Sepsis miss almost proves fatal

The woman was 36 weeks’ pregnant when she was admitted to Dunedin Hospital two months ago. Photo:...
The woman was 36 weeks’ pregnant when she was admitted to Dunedin Hospital two months ago. Photo: ODT fil;es

The partner and relatives of a Dunedin mother-to-be were called to her hospital bedside to say goodbye after she became critically ill following a missed sepsis infection.

Fortunately the woman, whom the Otago Daily Times has agreed not to name, and her baby survived the ordeal.

Ms A said she had seen media coverage of missed sepsis cases at other New Zealand hospitals and wanted to make southerners aware there had been incidents at Dunedin Hospital as well.

"The main thing to put across is to identify the state that our hospitals are in at the moment," she said.

"Why are we wasting money changing the names and not hiring staff who are confident and competent to do what they have to do?"

Ms A was 36 weeks’ pregnant when she was admitted to Dunedin Hospital two months ago.

Due to severe morning sickness and other complications, she had an intravenous line inserted, but the lumen (the device through which medicines are delivered) had snapped and she needed another inserted.

She was sent home for 24 hours with a redone dressing as no operating theatre was immediately available, but was back at the emergency department at 6.30am with swelling in her neck and in severe pain.

"When I went in I was vomiting blood ... They put me out the back and didn’t take any observations or my temperature."

Ms A called for a nurse three times and pleaded to see an obstetrician or doctor — "I was starting to get very grumpy and stressed out" — as she was sure she had started going in to labour.

"I felt something was wrong, I didn’t feel well, but nobody came to see me."

At 10am she was sent for a pre-arranged scan, but when she returned to ED she was forced to wait in the hallway in a wheelchair.

A nurse who Ms A knew saw her languishing in the corridor and recognised immediately there was a problem.

"I pretty much think that she saved my life."

The nurse organised a neck X-ray, which spotted the intravenous line had relocated, and recommended Ms A receive urgent care.

However, Ms A’s hospital notes say at this point it was decided it was not appropriate for her to see a doctor, and that ED staff should carry on with their plan of care.

At this point Ms A "lost the plot and burst into tears" and begged for help.

In response a doctor was called, who told Ms A that her birth was not going to be induced and said she was concerned about her mental health.

Ms A is adamant she does not have any mental health issues, but said it was fair to say she was probably not coping at this point.

"I said ‘I’m not going to lie, I do want the baby out, but I feel horrendous and something is wrong.

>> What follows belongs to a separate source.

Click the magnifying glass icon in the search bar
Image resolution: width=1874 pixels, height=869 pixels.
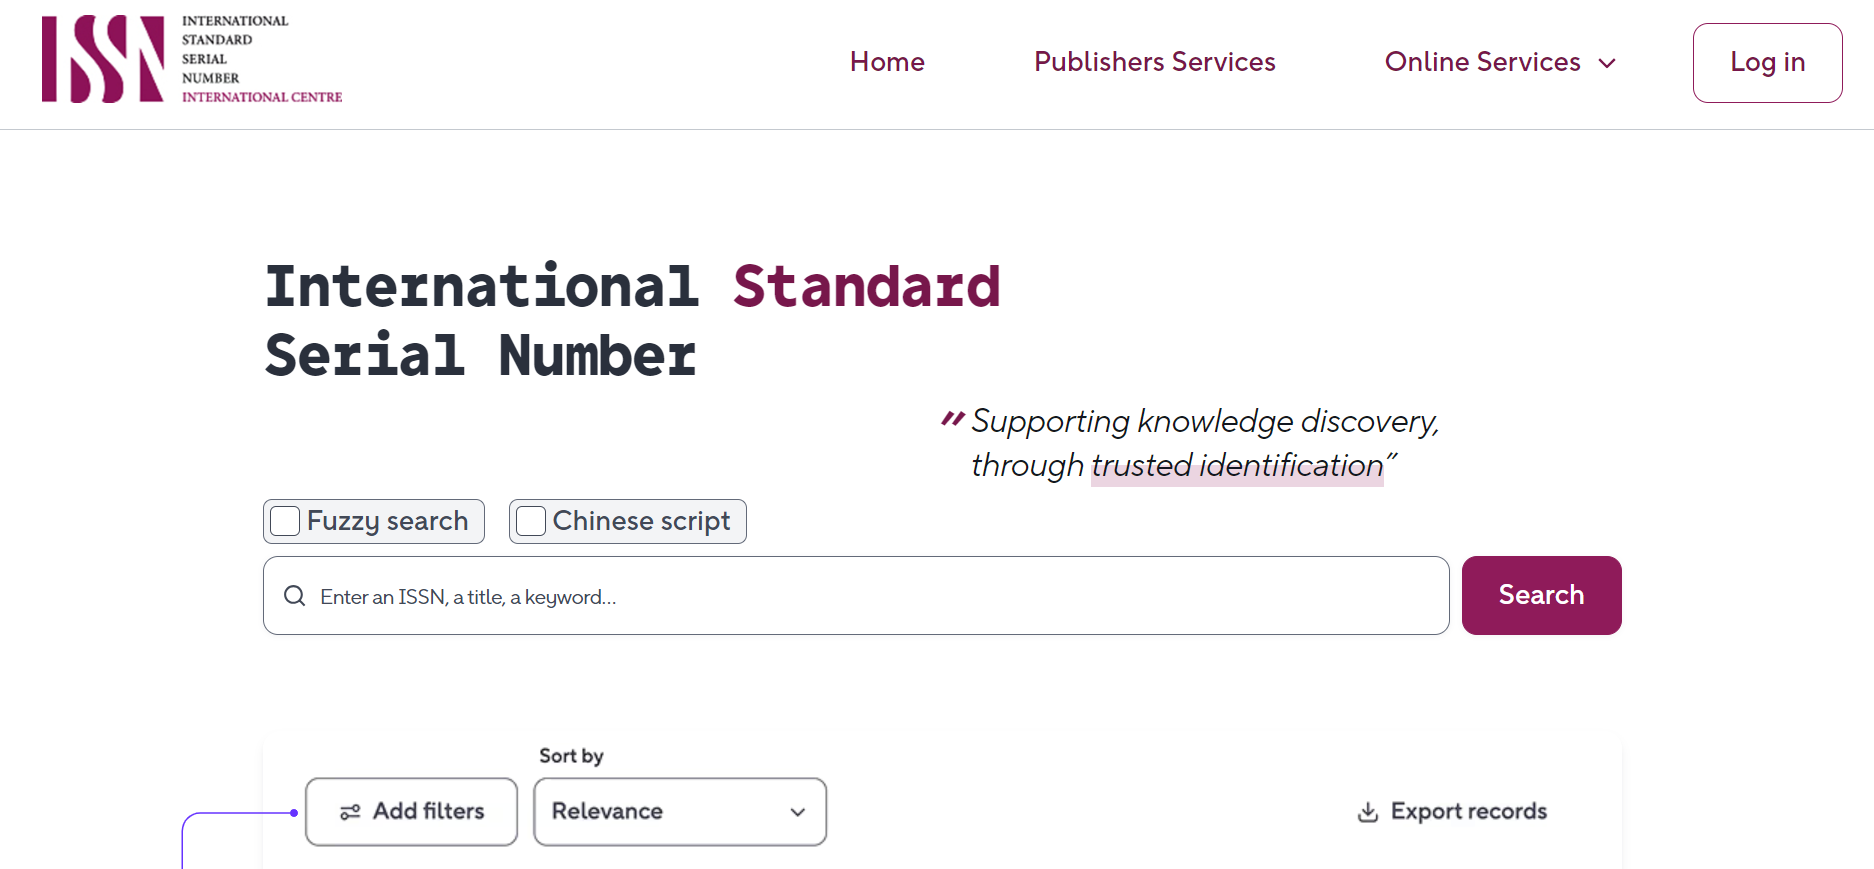294,595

I feel very, very unwell’."

Ms A agreed to stay in hospital overnight and review the situation, but before then the still-undetected sepsis infection started to take hold.

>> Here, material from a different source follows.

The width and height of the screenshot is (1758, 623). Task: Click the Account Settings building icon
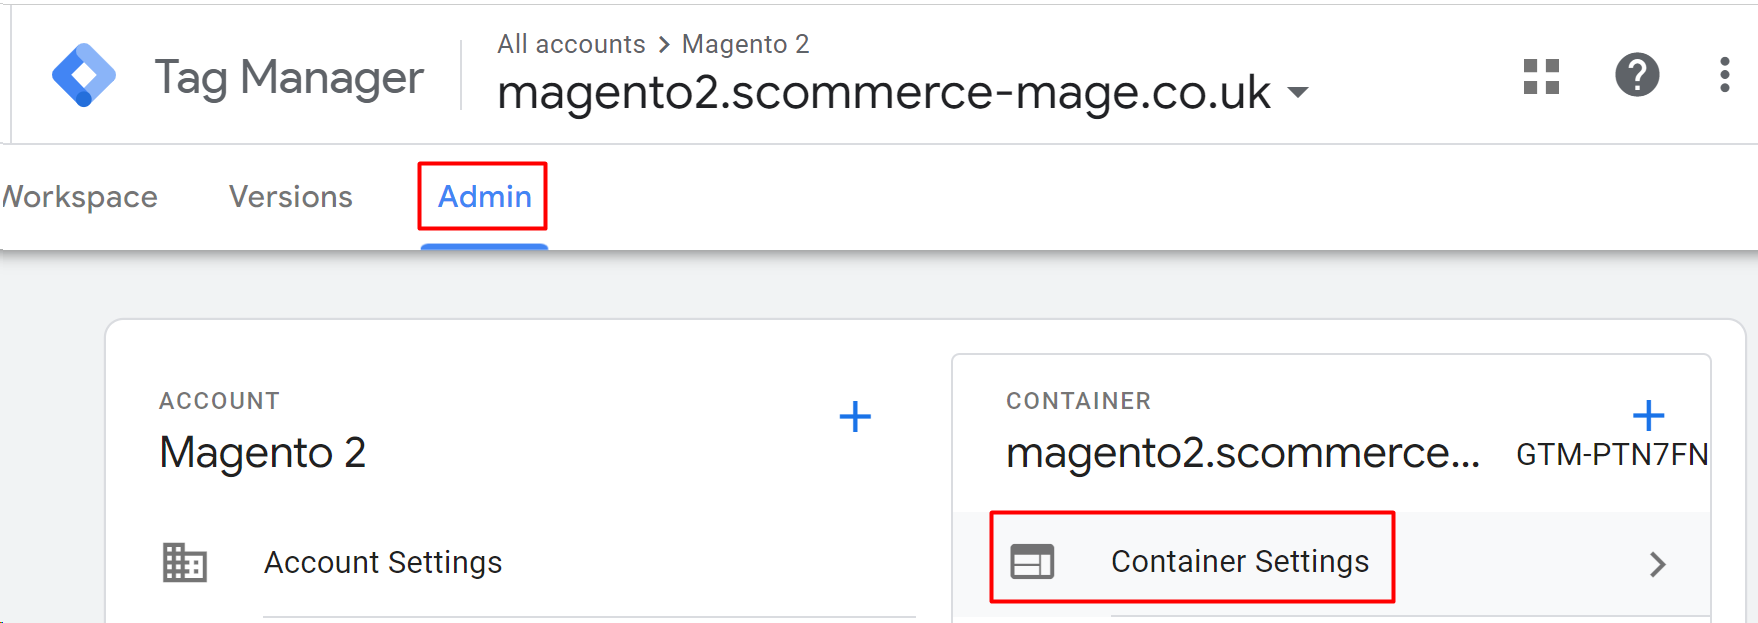(x=186, y=562)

"For the first time they took my temperature, which was 39.7degC," she said.

"My heart rate was through the roof, I was sweating but feeling really cold, and had really bad swelling."

Ms A passed out, went into labour, and the emergency medical team was called.

"They found my phone and rang my partner to tell him that he had to get in now because they thought that they were going to lose me and the baby."

Despite frantic efforts, clinicians could not control Ms A’s blood pressure and heart rate.

"They then rang my partner again to say that ‘you need to get in yesterday because she is in a really bad way’."

"They said ‘we have to do a CT scan as we are worried there is a blood clot in her brain and we don’t know if she will come out of the scanner alive,’ at which point he put his foot down really quickly."

Fortunately Ms A did survive, but was admitted to intensive care and monitored constantly for 12 hours; her survival was still touch and go, and Ms A’s mother was also called in case she did not live.

"They told my partner that they did not want to operate then, and they told me that because they had a skeleton staff on, if I could get through to the morning then we would both have [a] better chance of surviving."

After an apprehensive and anguishing night, surgeons operated the next day to deliver Ms A’s baby, who was immediately transferred to neo-natal intensive care while her mother recovered.

Ms A was in intensive care for a further two days, and then in hospital for another week recovering.

"We’re good now, but it has all been a blur and I have suffered from some of the after-effects of some of the drugs, but now we are home and we’re healthy."

She said part of her recovery was having to process the experience she had gone through, and the fact that hospital staff had both failed her but also saved the lives of her and her baby.

"I’m not angry at a certain person or pissed off that it was missed, but I’m still in shock that, with hindsight, the basics that could possibly have potentially have prevented this were missed.

"If they had taken observations when I first arrived they could have noticed my temperature was high and detected sepsis ... but then they saved me, and if I hadn’t been there in hospital, I would be dead.

"I am so grateful that we are here and our daughter is perfect."

Ms A has laid a complaint with the Health and Disability Commissioner about her treatment.

Te Whatu Ora Health New Zealand Southern chief medical officer David Gow said the hospital had an adverse events committee, which reviewed and monitored rates of adverse events and themes.

"We monitor rates of events looking for trends and where specific mitigation is required."